GSA Annual Meeting in Phoenix, Arizona, USA - 2019

Paper No. 84-10
Presentation Time: 10:45 AM

SILICA KINETICS AND THE FORMATION AND EVOLUTION OF ASPERITIES ALONG THE SUBDUCTION INTERFACE


FISHER, Donald M., Department of Geosciences, Pennsylvania State University, University Park, PA 16802, SMYE, Andrew J., Department of Geosciences, Pennsylvania State University, 407 Deike, University Park, PA 16802, HOOKER, John N., Department of Geosciences, Pennsylvania State University, 305 Deike Building, University Park, PA 16802 and MARONE, Chris, Department of Geosciences, Penn State, Deike Building, University Park, PA 16802

Fault zone asperities, or discrete patches of increased contact area along faults, must fail and restrengthen repeatedly as part of the seismic cycle. The coincidence between epicenters of earthquakes and coseismically defined asperities (i.e., areas of large moment release) indicates that increases in contact area across the plate interface during the interseismic period control the initiation of great earthquakes in subduction zones. Given observed links between smooth thickly sedimented plate interfaces and large magnitude earthquakes, fault rocks exposed on land from thickly sedimented paleo-subduction plate boundaries provide a record of the deformation processes that likely occur during slip along similar active boundaries. Here, we develop a kinetic model for crack-seal deformation in subduction mélange as a mechanism for increasing contact area across the subduction interface through diffusion of silica from scaly fabric in mudstones into cracks within sandstone blocks. This model, which has a driving force related to strength differences within the mélange, can result in maximum healing times of less than a thousand years but is highly dependent on thermal structure along the plate interface, with interface-controlled kinetics for warm subduction zones based on thermal models or in the case of most P-T records from exposed subduction complexes.
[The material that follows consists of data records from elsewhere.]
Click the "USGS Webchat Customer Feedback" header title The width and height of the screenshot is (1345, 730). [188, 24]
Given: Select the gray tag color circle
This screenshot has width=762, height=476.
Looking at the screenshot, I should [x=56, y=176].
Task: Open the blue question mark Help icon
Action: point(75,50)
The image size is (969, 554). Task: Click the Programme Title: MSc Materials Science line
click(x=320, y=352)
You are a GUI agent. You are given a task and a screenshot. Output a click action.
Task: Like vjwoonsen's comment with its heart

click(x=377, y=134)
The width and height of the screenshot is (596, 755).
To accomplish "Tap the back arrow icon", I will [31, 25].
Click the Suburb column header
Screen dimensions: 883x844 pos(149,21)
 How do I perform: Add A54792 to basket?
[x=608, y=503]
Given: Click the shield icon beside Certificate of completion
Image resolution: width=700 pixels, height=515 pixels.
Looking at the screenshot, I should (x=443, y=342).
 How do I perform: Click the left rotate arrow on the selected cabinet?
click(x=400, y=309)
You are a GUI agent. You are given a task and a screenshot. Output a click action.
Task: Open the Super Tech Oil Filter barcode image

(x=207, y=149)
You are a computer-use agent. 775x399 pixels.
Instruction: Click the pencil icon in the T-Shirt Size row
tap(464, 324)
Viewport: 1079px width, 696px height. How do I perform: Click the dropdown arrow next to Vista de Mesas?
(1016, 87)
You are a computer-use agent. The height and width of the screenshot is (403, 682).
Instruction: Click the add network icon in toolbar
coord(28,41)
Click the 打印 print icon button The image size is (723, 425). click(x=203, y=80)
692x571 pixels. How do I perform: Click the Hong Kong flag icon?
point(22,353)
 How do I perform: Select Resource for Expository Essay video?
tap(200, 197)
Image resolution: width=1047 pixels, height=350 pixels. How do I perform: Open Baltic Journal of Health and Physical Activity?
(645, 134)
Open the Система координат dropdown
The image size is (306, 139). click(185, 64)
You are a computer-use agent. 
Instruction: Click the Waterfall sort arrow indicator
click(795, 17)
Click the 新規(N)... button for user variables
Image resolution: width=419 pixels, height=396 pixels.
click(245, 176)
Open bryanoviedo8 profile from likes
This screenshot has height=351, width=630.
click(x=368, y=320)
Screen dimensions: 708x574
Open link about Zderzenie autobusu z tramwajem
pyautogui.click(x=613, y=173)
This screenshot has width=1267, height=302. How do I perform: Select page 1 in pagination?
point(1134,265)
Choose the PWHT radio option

This mechanism for asperity development along smooth subduction interfaces (i.e., decrease in crack porosity by mineral precipitation) is thus a plausible explanation for the generation of complex spatial variations in coseismic moment release in the seismogenic zone. A 2-D block-slider model that includes thermally activated stochastic nucleation and growth of healed areas along the interface, coupled with a fluid flow model where permeability decreases during crack healing and increases during coseismic slip, produces observed or postulated characteristics of active subduction zones such as Gutenberg-Richter earthquake size distributions and fault-valve fluid flow.